Ang Thong National Marine Park comprises over 40 more islands northwest of Samui and is well known for its scenic beauty and coral reefs. Many of these islands are limestone rock towers of up to 40m (131 ft.), fringed by beaches and tropical rainforest.

Ko Wua Talab (Sleeping Cow Island) is the largest of the 40 and is home to the National Park Headquarters, where there are some very basic four- to eight-person accommodations (book through the park headquarters at tel. 07728-6025, or online at, but most just visit for the day. The island has freshwater springs and a park-run restaurant. Note: Pack a pair of strong walking shoes for the steep hills; flip-flops won't be able to take the gradient.

Ko Mae Ko (Mother Island) is known for both its beach and Talay Noi, an inland saltwater lake with a hidden outlet to the sea (the inspiration behind the film The Beach). Known to the Thais as Ang Thong, or "Golden Bowl," this turquoise-green lagoon gave its name to the entire archipelago.

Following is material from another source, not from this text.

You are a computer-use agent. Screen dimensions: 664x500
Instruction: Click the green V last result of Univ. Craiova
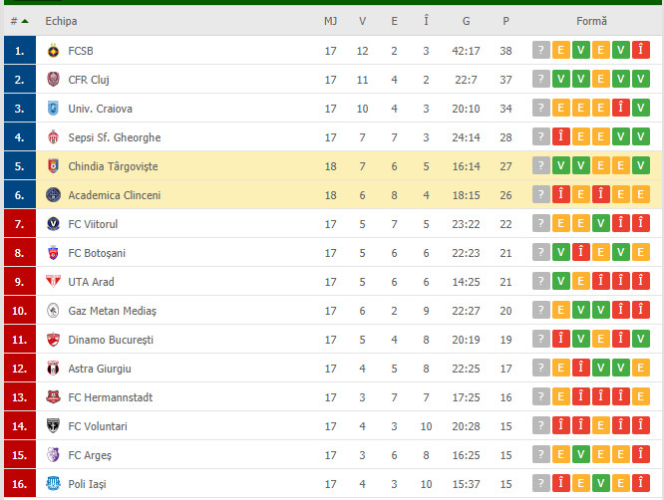[640, 108]
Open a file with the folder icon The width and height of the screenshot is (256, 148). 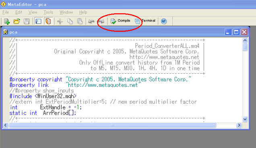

Endless companies offer day trips by speedboat. Some include snorkeling and kayaking trips with a range of prices; Blue Stars (tel. 07741-3231;, in Chaweng, is a good operator to try.

Ko Tan & Ko Mat Sum

Just a 15-minute boat ride from the shores of Ko Samui, Ko Tan, and Ko Mat Sum feel worlds away. The islands have pristine white-sand beaches, and the human traffic is minimal, so you’ll feel like the mayor of your own private island. Fishmongers slowly buzz by on rickety boats, and a few speedboats pop in and out during the day—but the rest of the time is blissful solitude. Schools of colorful fish live just off shores of Ko Tan so plan to bring a mask (or rent one in Samui from a number of dive and snorkel shops) or just enjoy the island views and swimming in the crystal-clear water. On Ko Tan, guests can enjoy a leisurely walk along an elevated wooden platform through the island’s mangrove forest. Ko Mat Sum is much smaller than Ko Tan but has a swell castaway vibe. A few enterprising locals rent beach chairs and sell bags of chips and ice-cold beers. If you think you’ll want to stay a full day, you might want to ask your hotel to prepare a picnic lunch, otherwise, there are a few beach huts that sell basic Thai dishes, like fried rice, coconut curries, and—if the fisherman have stopped by that day—grilled prawns or steamed seabass. 

To get to Ko Tan or Ko Mat Sum, hire a longtail boat from the Thong Krut Pier on the south coast of Ko Samui. Most drivers charge between 1,500B and 2,000B for a half-day trip (around 4 or 5 hours). Make sure you’ve agreed upon terms before getting on the boat. The driver will drop you near the shore and come back at the assigned time (but its smart to get his phone number). Ko Mat Sum is about a kilometer east of Ko Tan, so ask the boat to take you there. One more thing: Like many islands and places in Thailand, Ko Tan has several names. Ko Tan is the most common name, but some call it Ko Tean, and the island is listed as Tean Island on Google Maps.

Note: This information was accurate when it was published, but can change without notice. Please be sure to confirm all rates and details directly with the companies in question before planning your trip.